++++ Фрагмент текста

Фредерик: Я все ещё ищу. Это не такой вопрос, на который можно ответить раз и навсегда. Вы находите ответ, потом вопрос неожиданно поворачивается другой стороной, и приходится искать ответ заново. Филипп был таким же с самим собой.
Ширли: — Вопросы – это было то, чего я больше всего боялась. Играть на скрипке – это было ещё ничего, но вот эти вопросы… и Филипп никогда не давал никакого ориентира, поэтому ты не знал, правильно ли отвечаешь. Мы всегда были в состоянии какого-то беспокойства, которое не прекращалось.
Фредерик: — Он искал того, что было только нашей правдой. Иногда ты играл, и Филипп вдруг говорил «стоп! Вот эта нота была правильная». Это было неожиданно и удивительно, ты не сразу понимал, что он имеет в виду, но, спустя какое-то время, мы могли понять тот жест, который мог бы выразить мысль, соответствующую этой ноте, и это было правильно для того мгновения. Филипп искал связи между тем, чего мы ожидаем, что мы думаем и тем, что получается на скрипке. Это давало правильное звучание, правильный результат, и это то, что получается вне сознания. Сначала мы не очень понимали, что он имеет в виду, но спустя какое-то время мы уже научались это расшифровывать и старались находить всё больше и больше этих «правильных» нот и сделать это более последовательным.
Ширли: — Что касается вопросов, то я их боялась. Когда я была маленькая, я их не понимала. Филипп часто бывал у нас дома, т.к. был в дружеских отношениях с моим отцом, они вели долгие беседы, часами. У нас в гостях он не учил меня играть на скрипке, вместо этого мы играли дуэты. И когда у меня был день рождения, он приносил подарок и это всегда были ноты – музыка, которую, по его мнению, я должна была играть в этом возрасте. Потом мы шли в парк, там начинались вопросы, это могло продолжаться около часа. Уже накануне, зная, что будут эти вопросы, я не могла заснуть. Некоторые из них я помню до сих пор. Например, каждый год повторялся вопрос «что такое время?» — это тогда, когда мне было 12 лет или около того. Я пыталась ответить, но Филипп никогда не показывал, удовлетворен ли он. Мы ещё немного гуляли, потом возвращались домой и тогда уже играли дуэты. Я никогда не знала, правильно ли отвечаю, и, когда мы возвращались, этот вопрос всё равно оставался со мной. И то же самое было на уроках. Всегда присутствовало много людей, и то, что происходило, было полностью понятно только тому, с кем Филипп занимался в тот момент, а для всех остальных, кто слушал, это оставалось закрытым.

++++++++
++++ Исходные данные

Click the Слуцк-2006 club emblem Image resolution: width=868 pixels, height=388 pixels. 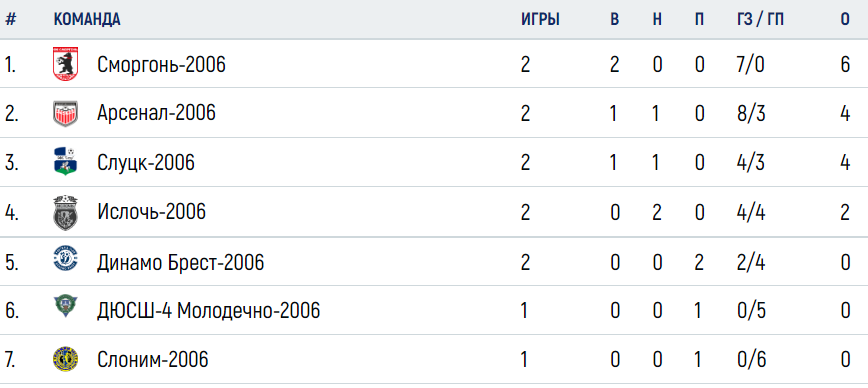pos(65,162)
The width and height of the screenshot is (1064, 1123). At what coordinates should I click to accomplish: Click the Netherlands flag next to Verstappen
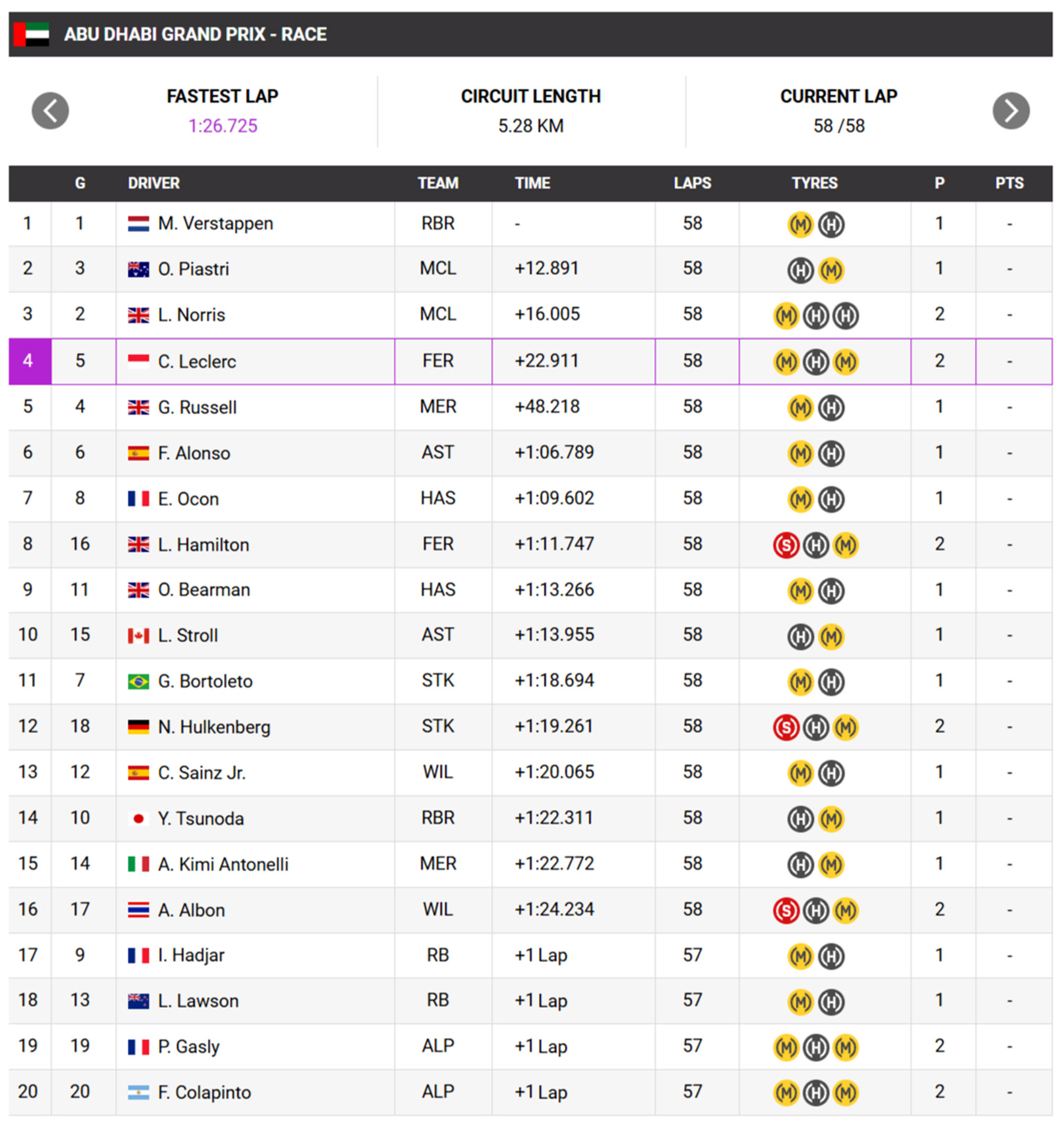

++++++++

_Задание 1:_ Повторите дословно отрывок беседы о Филиппе от «Ширли: — Вопросы» до «которое не прекращалось.».
_Задание 2:_ Назовите все имена людей, которые встречаются в беседе о Филиппе.
_Задание 3:_ Продолжите беседу о Филиппе, начав сразу после её последней фразы.
Строки представляют собой отдельный материал.

_Ожидаемый ответ 1:_
Ширли: — Вопросы – это было то, чего я больше всего боялась. Играть на скрипке – это было ещё ничего, но вот эти вопросы… и Филипп никогда не давал никакого ориентира, поэтому ты не знал, правильно ли отвечаешь. Мы всегда были в состоянии какого-то беспокойства, которое не прекращалось.

_Ожидаемый ответ 2:_ Фредерик, Ширли, Филипп

_Ожидаемый ответ 3:_
Фред: — мы могли услышать разницу в игре, но мы не могли понять, что происходило между Филиппом и учеником, что, именно, приводило к тому, что человек начинал играть по-другому. У него для каждого был свой язык. Перед тем, как я попал к Филиппу, у меня было несколько тяжелых лет, и эти уроки с вопросами –для меня это было так, как если бы кто-то в первый раз в жизни спросил у меня, что я чувствую, что я хочу сказать и о чём я думаю. Обычно, учителя всегда говорят, что ты должен делать. Это был шок, но с другой стороны, я был очень тронут  интересом Филиппа ко мне, как к человеку, к моей личности, и даже было неважно, правильно ли я отвечаю, а важно было только ощущение того, что мне задавали эти вопросы. Со мной это было впервые, что кто-то заговорил о моих чувствах. Это было как перерождение.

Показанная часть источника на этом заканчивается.